ABB Alstom generators underperforming

By Richard Dobson  /  STAFF REPORTER

Problems with power generating equipment made by ABB Alstom are the final hurdle in a seemingly everlasting string of difficulties EverPower (長生電力) must clear before commercial operation of its 960-megawatt Taoyuan plant can be launched, said executives yesterday.

In January 1998 the international electrical engineering company ABB Alstom won the contract to supply EverPower with four gas-fired turbines, heat recovery steam generators, two steam turbines, electricity generators and other related equipment in a deal worth around US$660 million.

EverPower executives said yesterday that although the plant is now fully completed, recent tests had revealed the generating equipment incapable of producing the expected total capacity of 960 megawatts.

"EverPower is currently negotiating with ABB Alstom to provide the appropriate modifications to their equipment to boost the plant's output and production efficiency," said an executive, who requested anonymity.

The executive would not specify exactly how short of total production capacity the plant had fallen, only saying that it was over 900 megawatts and below 960 megawatts.

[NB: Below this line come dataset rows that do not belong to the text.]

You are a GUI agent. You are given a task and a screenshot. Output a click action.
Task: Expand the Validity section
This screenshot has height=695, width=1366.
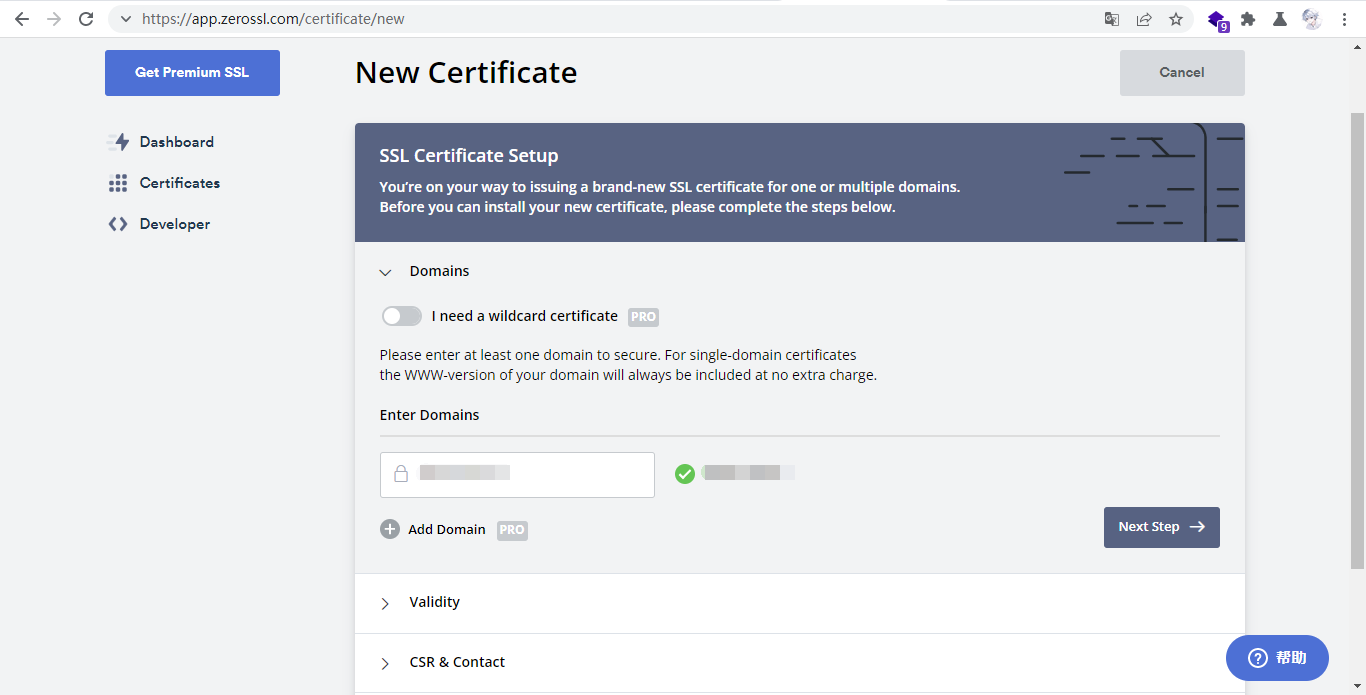coord(386,603)
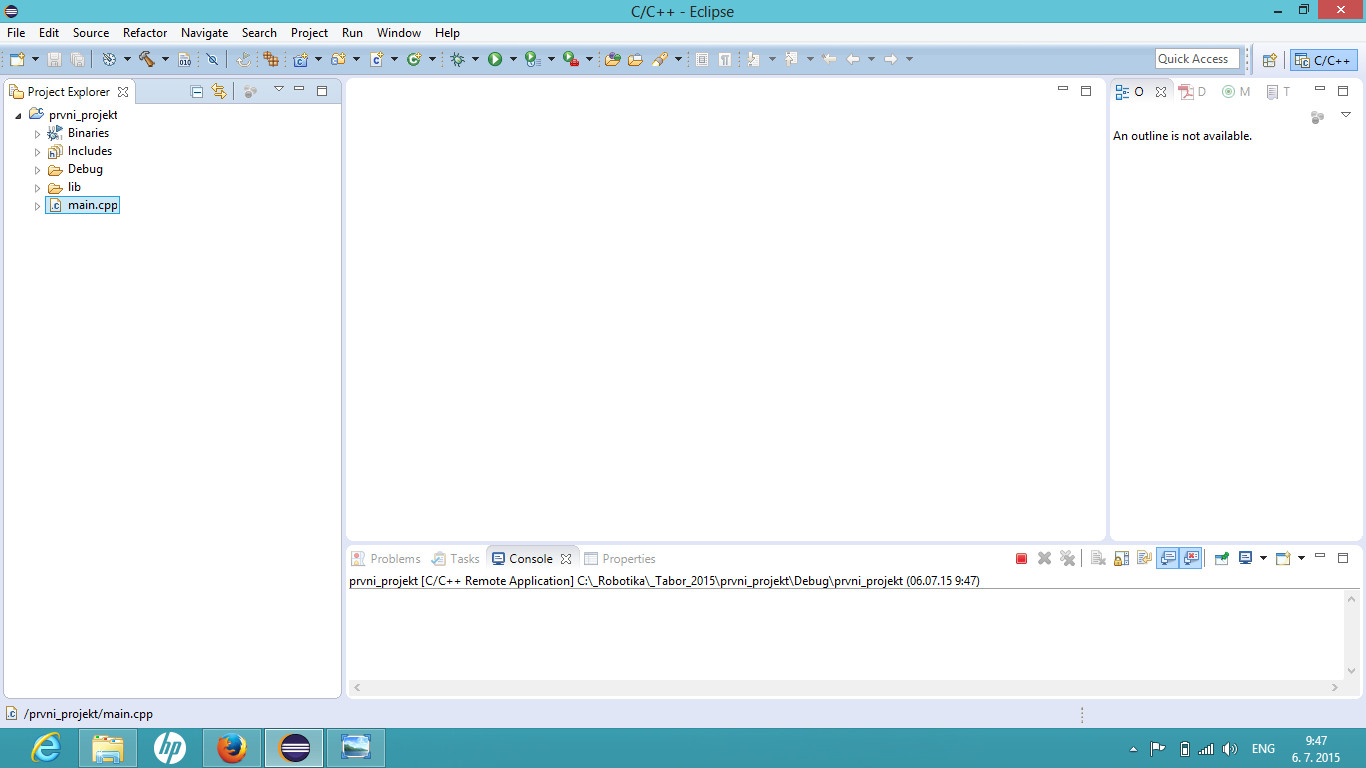Viewport: 1366px width, 768px height.
Task: Select the C/C++ perspective button
Action: 1324,60
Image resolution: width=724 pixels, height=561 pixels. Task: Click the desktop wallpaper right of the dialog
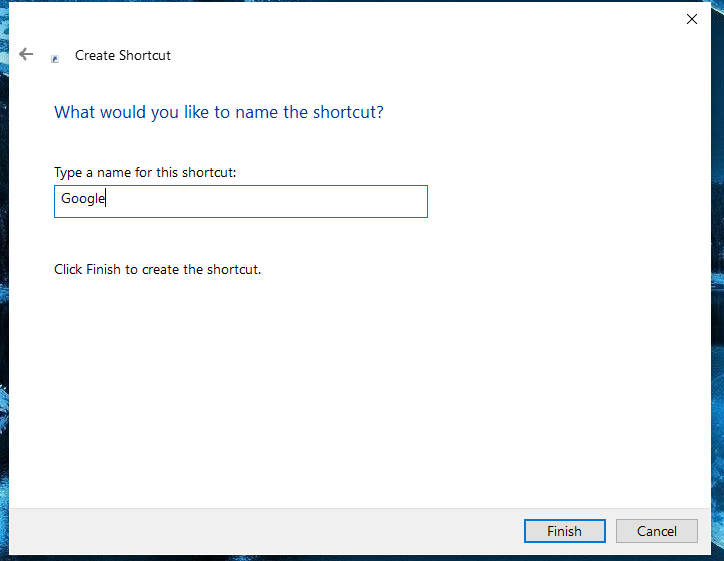pyautogui.click(x=717, y=300)
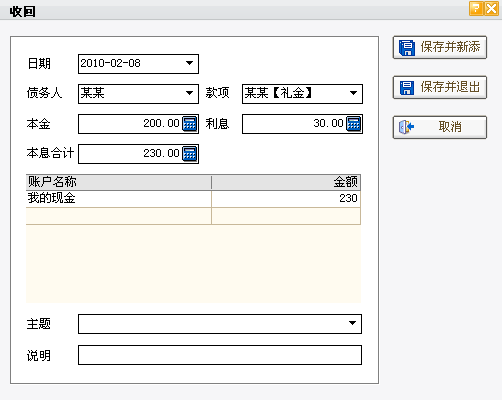Screen dimensions: 502x400
Task: Click the 金额 column header
Action: click(x=286, y=182)
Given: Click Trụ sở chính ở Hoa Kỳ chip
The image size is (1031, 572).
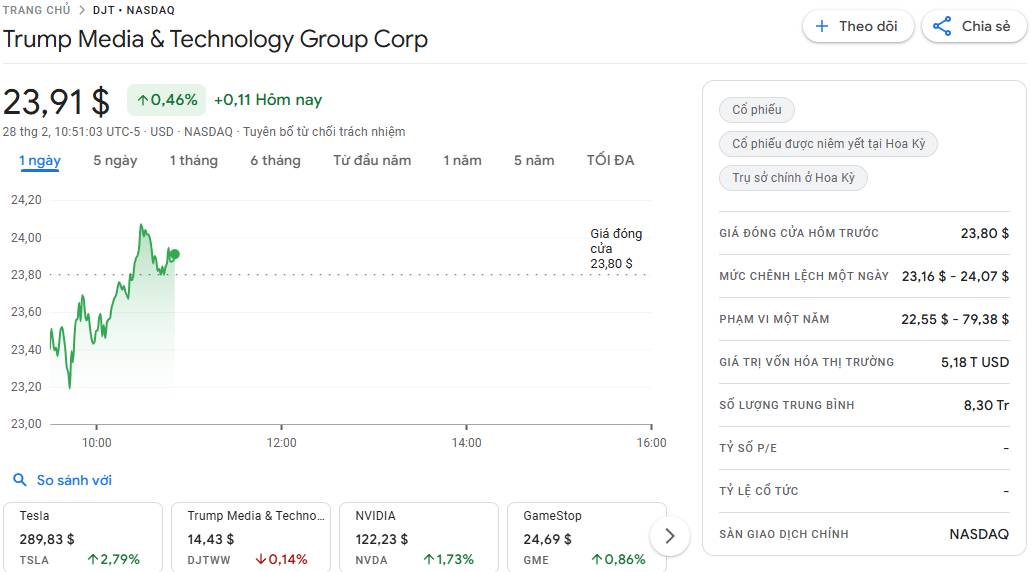Looking at the screenshot, I should (793, 178).
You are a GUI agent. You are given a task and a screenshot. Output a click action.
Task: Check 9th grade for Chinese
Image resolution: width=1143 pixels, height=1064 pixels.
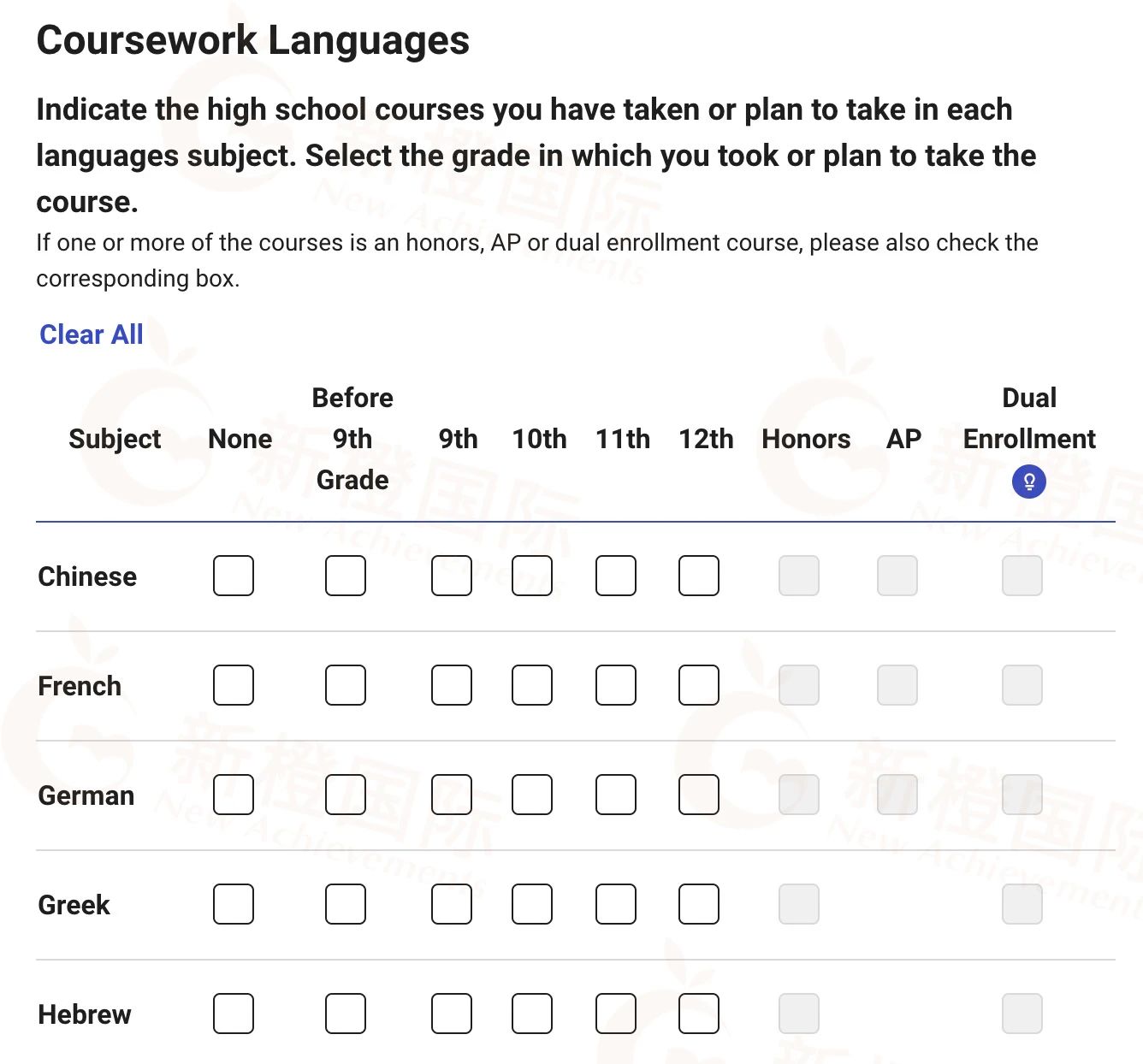(452, 576)
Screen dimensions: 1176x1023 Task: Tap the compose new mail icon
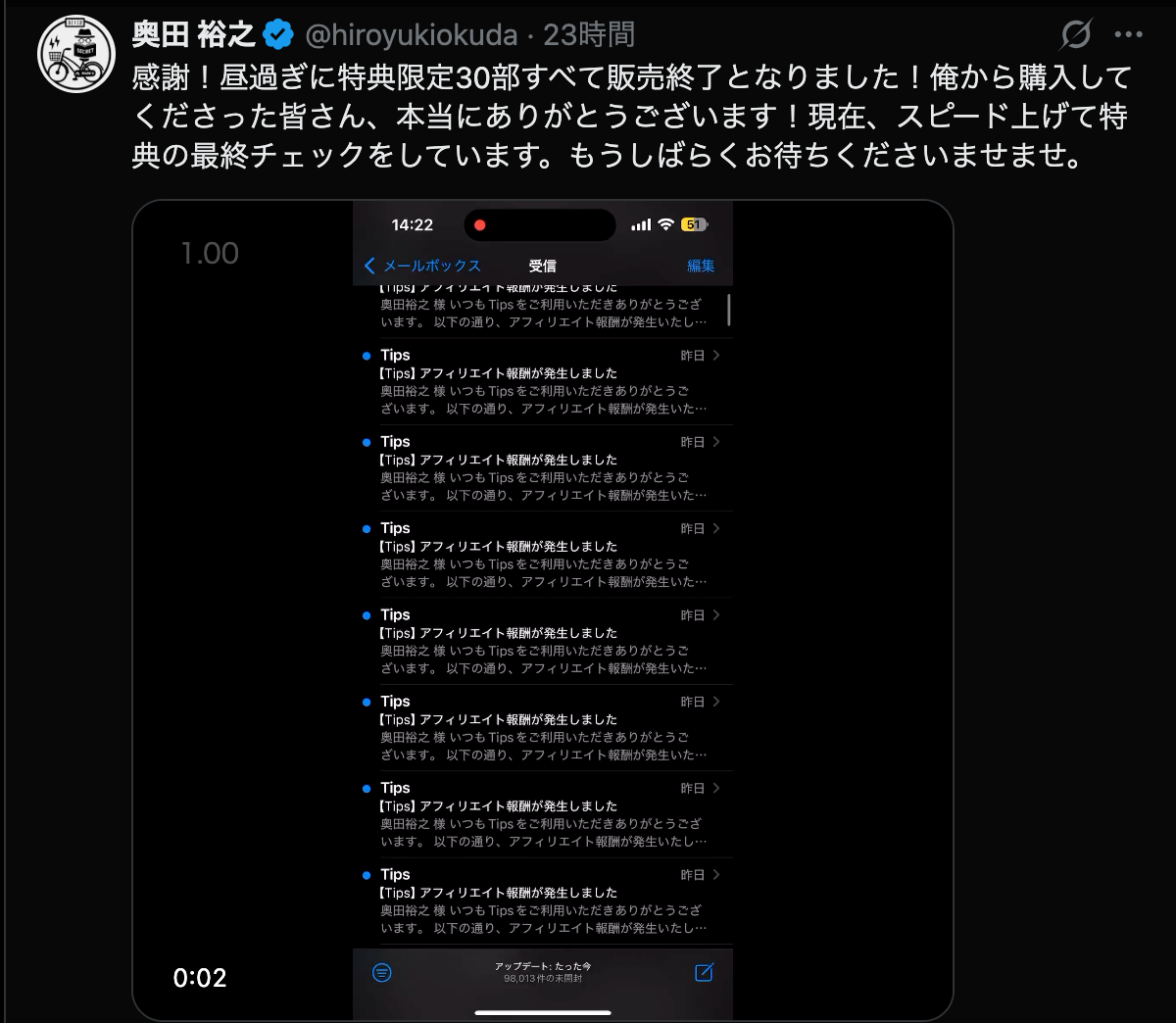(x=704, y=972)
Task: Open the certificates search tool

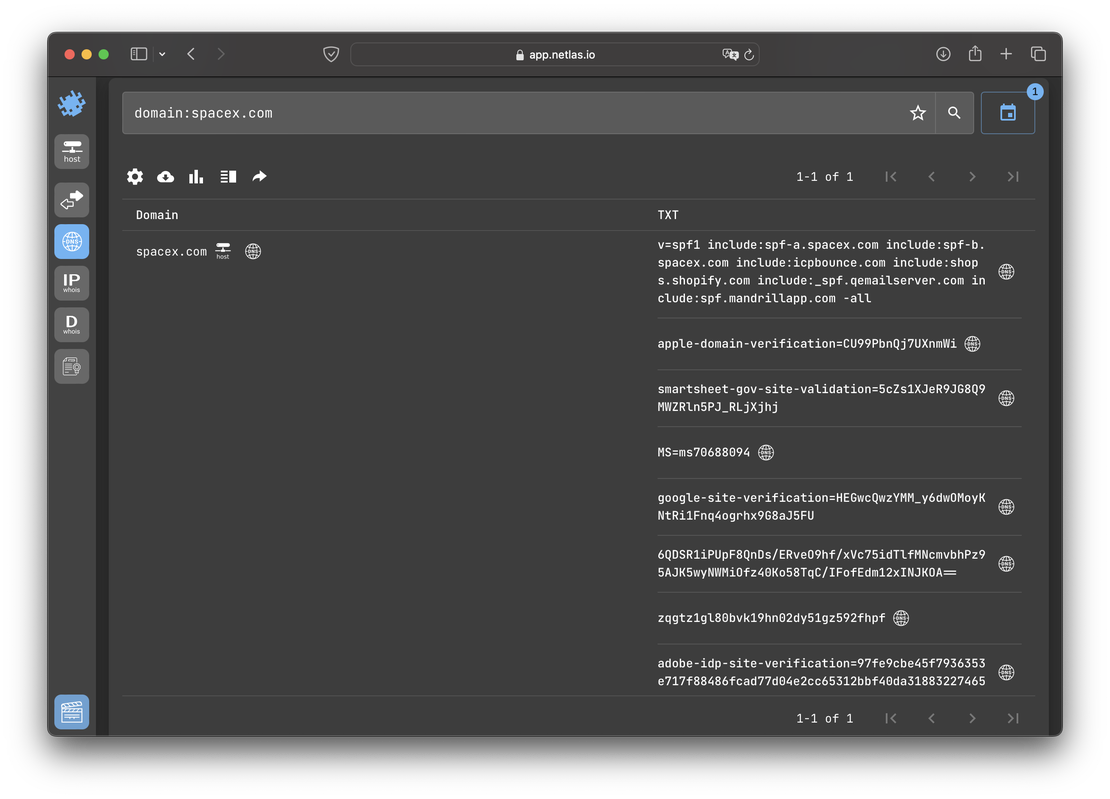Action: point(71,366)
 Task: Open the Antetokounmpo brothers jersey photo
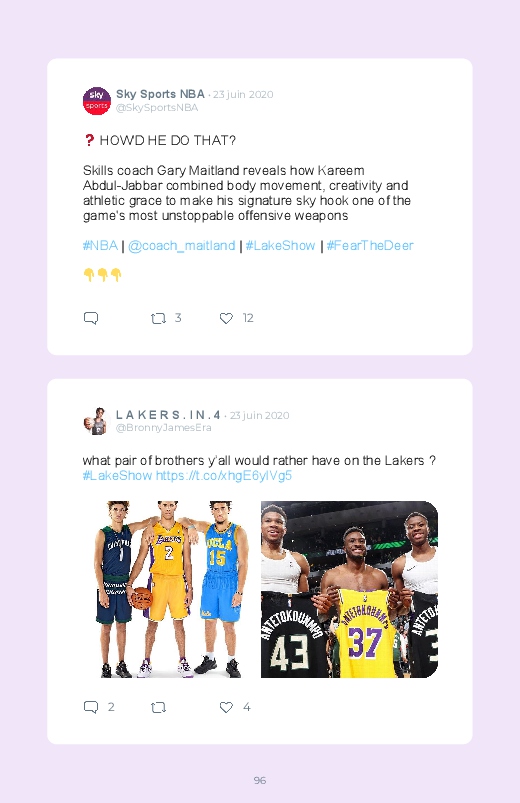[349, 589]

ABB Alstom Taiwan officials were unavailable yesterday when sought for comment.

EverPower is also considering whether it will seek financial compensation from ABB Alstom for failing to deliver a power plant whose generating capacity does not meet with output targets specified under the contract, said the executive.

Reports said that the launch date for the plant had been pushed back from Dec. 28 to Jan. 5 and then again to Jan. 11, but executives declined to say how long discussions may last.

This delay is the latest in a string of setbacks since June last year, when EverPower was due to begin selling 900 megawatts of power to the Taiwan Power Co (台電) under the terms of a power purchase agreement.

The main reason for the long delay has been local residents, who, despite the intervention of the government with an offer of compensation totalling 15 percent of the market value of their homes, remain vehemently opposed to the power plant.

According to executives, residents unhappy about the location of high-voltage power lines passing nearby their homes, have filed a "great many" lawsuits with the Taoyuan District Court despite receiving an unspecified amount of compensation from the company.

Construction of the power lines from the plant to Taipower's Chungli substation has been completed and tests were conducted along the lines on Dec. 29 and Dec. 30.